There are a number of ways to celebrate a birthday.
Maybe you go out for a nice dinner or invite friends and family over for a party. Perhaps you hit the golf links or head to the movie theater to catch a new flick.
Surely, not too many people would find a turd toss from the seat of an outhouse or being draped in toilet paper in front of a large group of people — many strangers — as the ideal way to commemorate another year of life.
But for the Armstrong family, it was perfect … almost.
Guys Mills resident Larry Armstrong and his family celebrated his 70th birthday Saturday by participating in the inaugural outhouse races at the Townville Old Home Days.
Larry served as the rider for “Royal Flush,” while his son John Armstrong and Stan Hilliard served as pullers and pushers for the three-person team responsible for negotiating the racing outhouse through a 75-yard course that included three obstacles along the way.
“We got all the family together today so it was a big family event,” said John Armstrong, of Grove City. “It’s real special. It was really fun getting that toilet paper and teepeeing him on his 70th birthday.”
Larry and his wife, Nancy, organized the races.
The two have competed in such events for a few years now and thought the event was entertaining enough to introduce to the Old Home Days planning committee.
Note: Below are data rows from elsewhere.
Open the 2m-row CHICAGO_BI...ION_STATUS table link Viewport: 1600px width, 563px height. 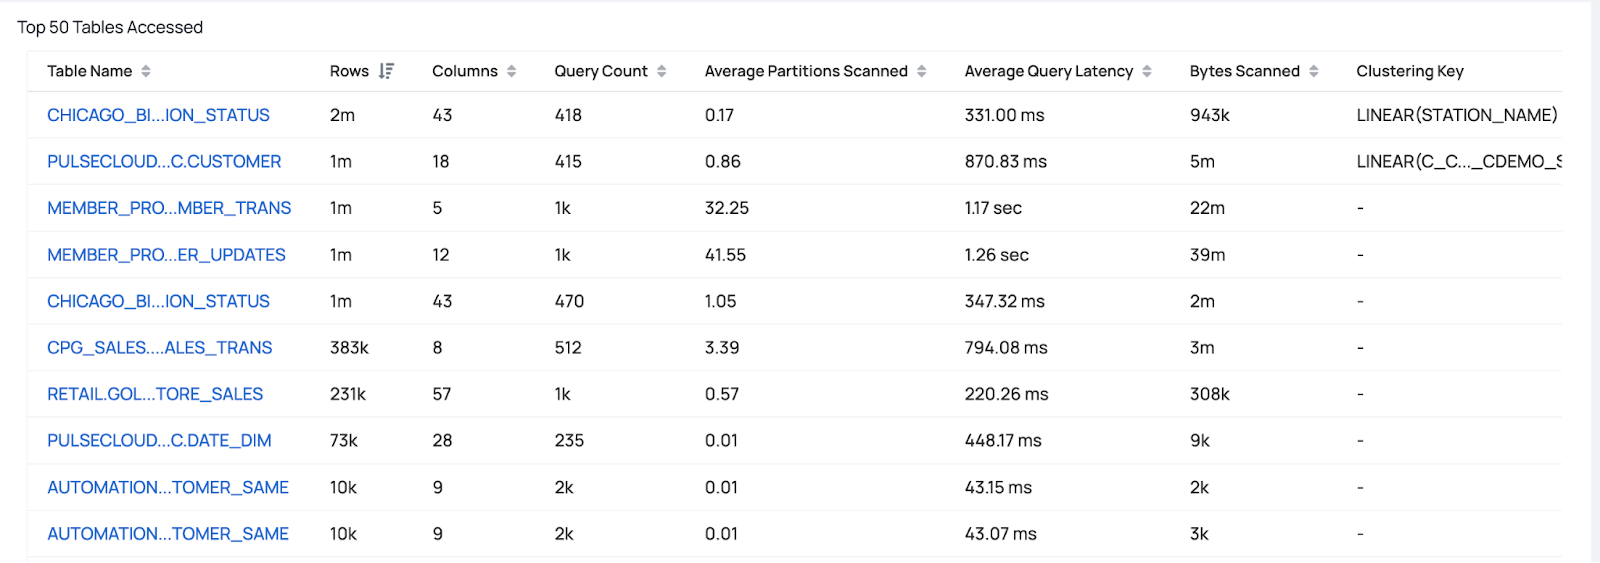coord(158,115)
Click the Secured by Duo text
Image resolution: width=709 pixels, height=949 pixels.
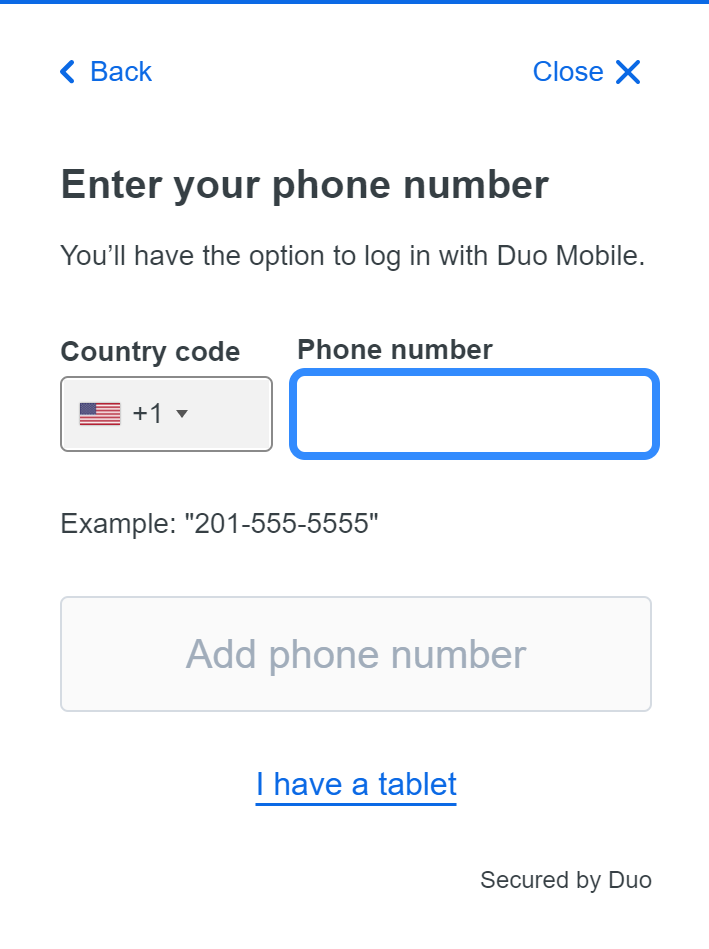tap(565, 880)
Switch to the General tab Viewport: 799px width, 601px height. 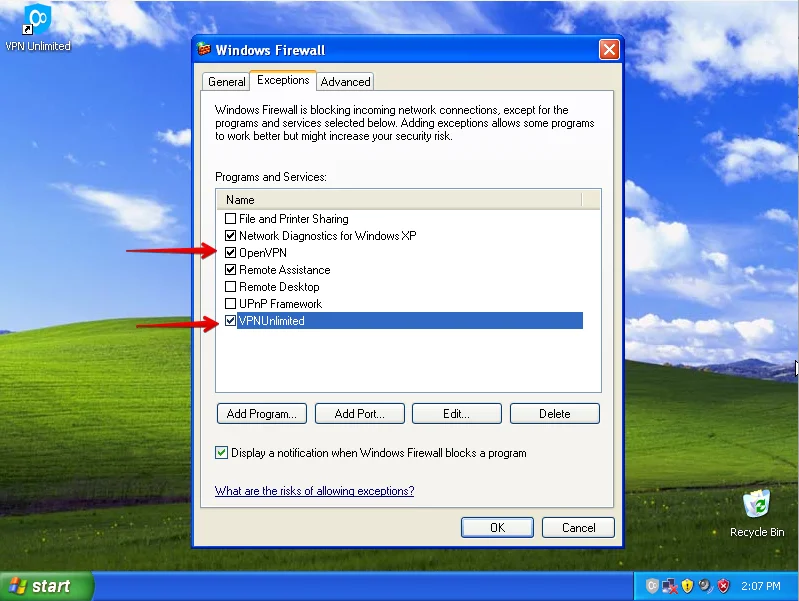click(x=227, y=82)
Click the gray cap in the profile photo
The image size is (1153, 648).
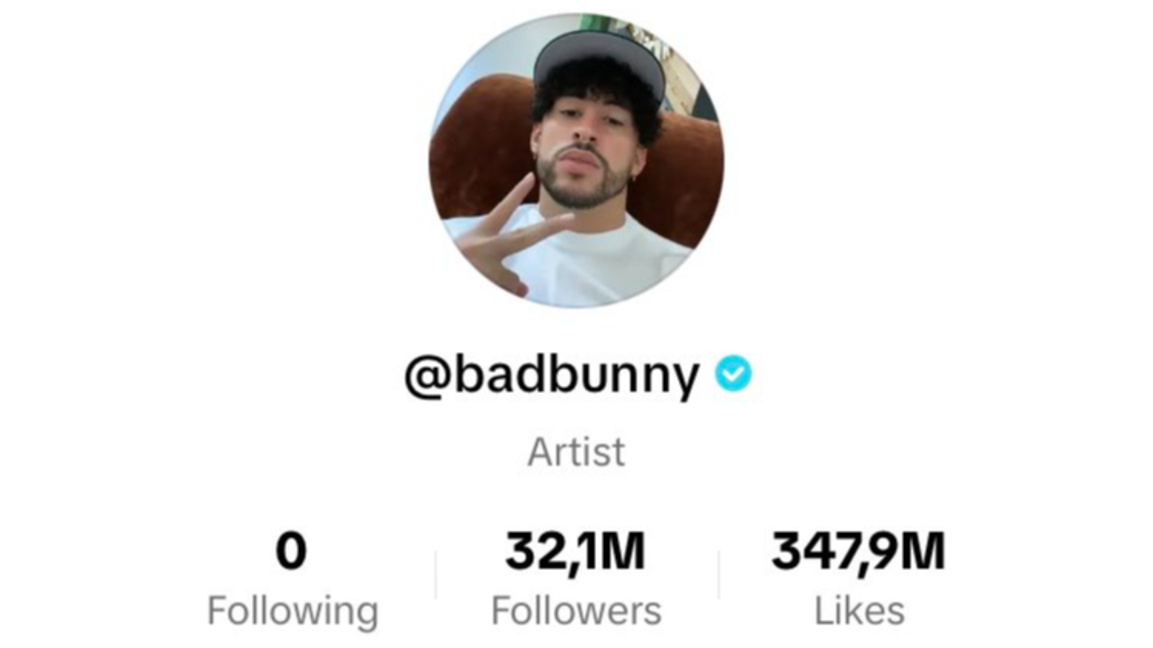point(599,59)
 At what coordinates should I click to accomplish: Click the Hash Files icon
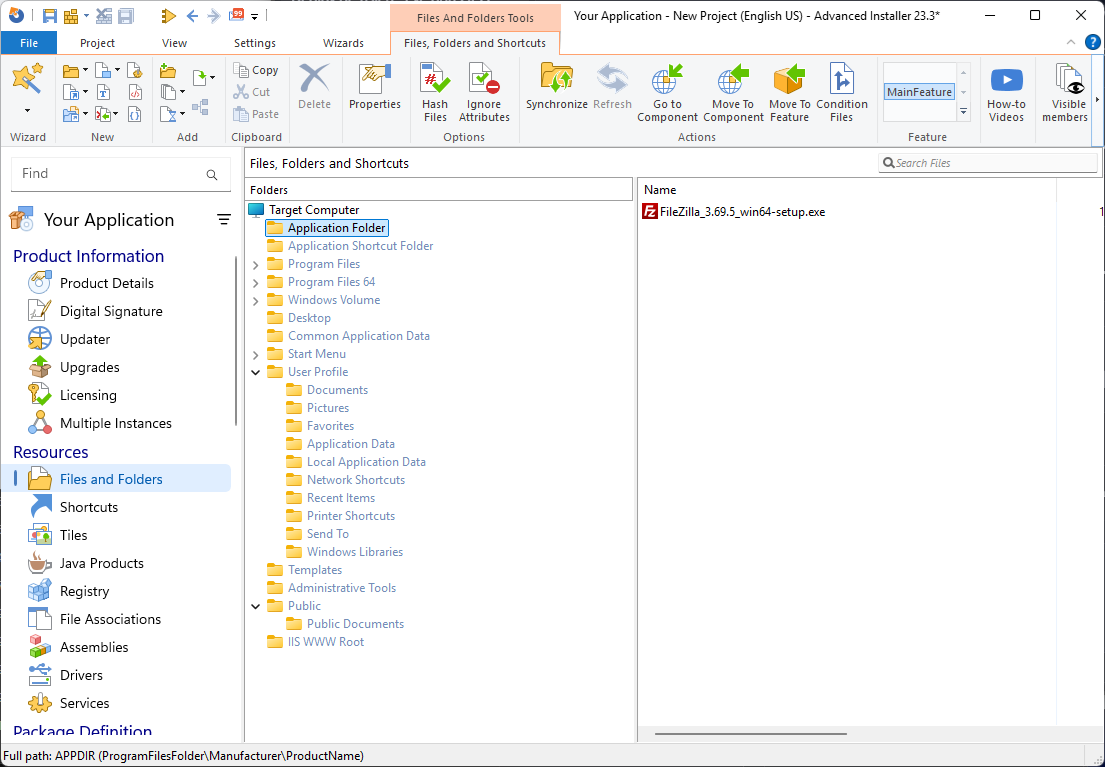click(434, 90)
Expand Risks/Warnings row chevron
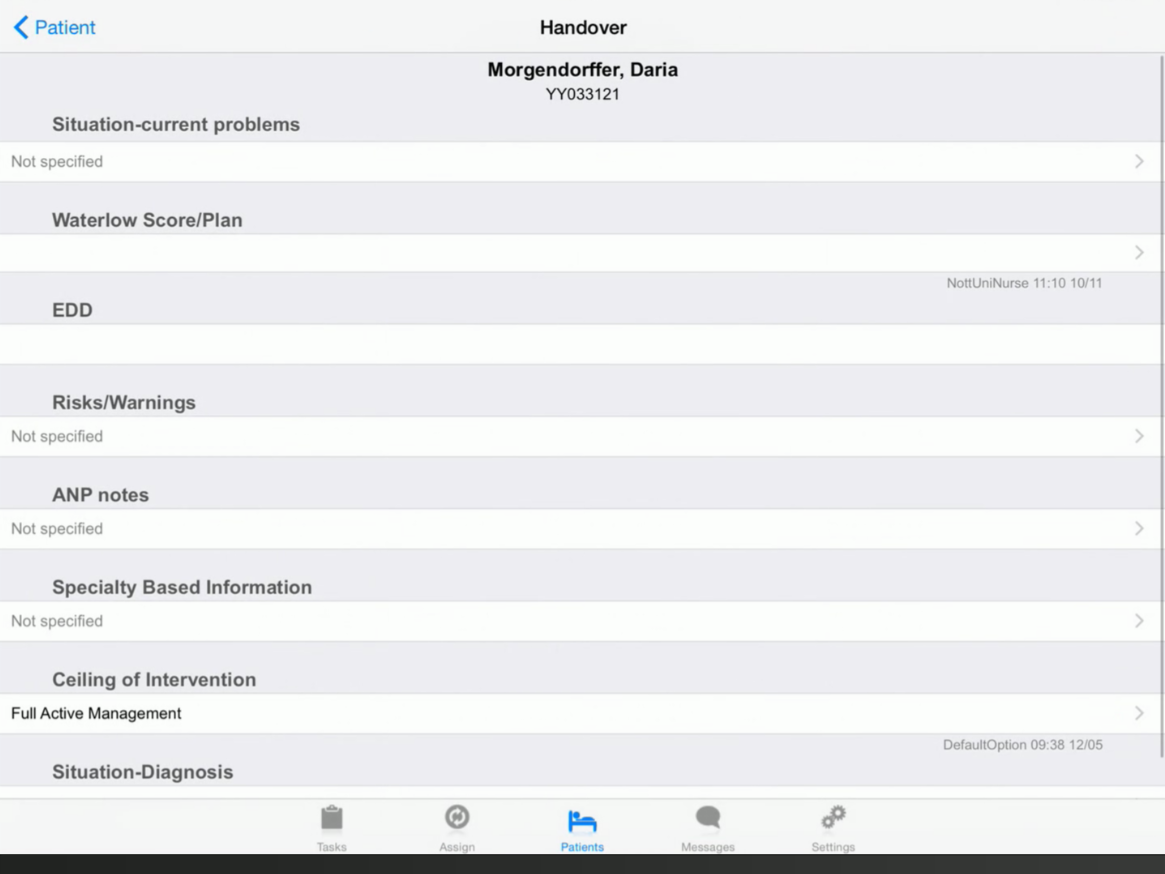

The spectators who came by to witness the event at Maplewood Elementary School concurred as their laughs, cheers and quirky comments throughout indicated.
A total of five teams participated. In addition to Larry’s team, a group from the Lyona Bible Church youth group, two groups from Breedtown Baptist Church and a team representing Porter’s Fleet Service competed in the comedic event.
About 50 people gathered the elementary school playground eager to witness their first outhouse races. Nancy introduced each of the five teams as they paraded through the course and practiced throwing the stuffed brown socks (also known as “turds”) into a portable toilet and placing a roll of toilet paper onto a plunger as they sprinted to the finish line.
She warned the spectators to expect the unexpected and to steer clear of the ropes.
“You don’t want anyone to have a crappy day,” she joked.
One team member sat inside the outhouse, while two stood in front at opposite ends to steer and drive the outhouse through the course. The teams had to pick up a roll of toilet paper in their first obstacle, steer the outhouse down to the end of the course, line it up behind a blue line and have the member sitting inside the outhouse successfully throw three turds into the toilet. Once completed, the drivers pulled the outhouse as fas as they could toward the finish line placing the toilet paper onto the handle of a plunger before sprinting to the finish.
Teams raced twice each and the times were averaged for the final results.
Larry started things off in the “Royal Flush” and set the bar pretty high. His team members were flawless through the first leg.
“Turds, I need turds,” Larry yelled to his team as it swung the outhouse around and lined it up near the turd toss.
“Good job, birthday boy,” Hilliard yelled as Larry sank the three turds successively.
The “Royal Flush” crossed the line in 34.18 seconds. It was a pretty good time, but not quite good enough.
Shorty Miller, Caleb McAdams and Jeb Stutzman, in charge of manuevering “Dump Dynasty” through the course for Lyona Bible Church were untouchable. The trio finished their first trip in 29.93 and posted an outstanding time of 28.81 in the second trip for the win.
“Royal Flush” was second. “Knights of the Porcelain Throne” finished third.
“The main focus isn’t the winning,” Larry said. “It’s having a good time and watching the audience react.”
Of course, there is still some competitiveness. And Larry, who has participated in a number of outhouse races, is still looking for his first official win.
Larry did manage to get on outhouse, which blew out of the back of a truck while traveling on Interstate 80 over the Cuyahoga River on their way to a race in Michigan, across three lanes of 70 mile per hour traffic successfully, which he claims as a victory.
“That’s the only race we ever won,” Larry said.
It also served as John Armstrong’s introduction to his mom and dad’s newest hobby.
“When I heard that story, I thought, ‘O.K. That is crazy,’” John said. “Then he showed me the pictures of the event and I saw all of these people and the effort that they put into creating these outhouses. It’s incredible. It’s a great canvas to express your creativity.”
It’s an event Larry hopes continues at the Old Home Days.
“I think it will,” he said.
Prior to the start of the races, fans had the opportunity to vote for their favorite outhouse for 25 cents per vote. “Hillbilly Bowel Funktion Junktion” won that competition by a landslide to earn the Humdinger Trophy.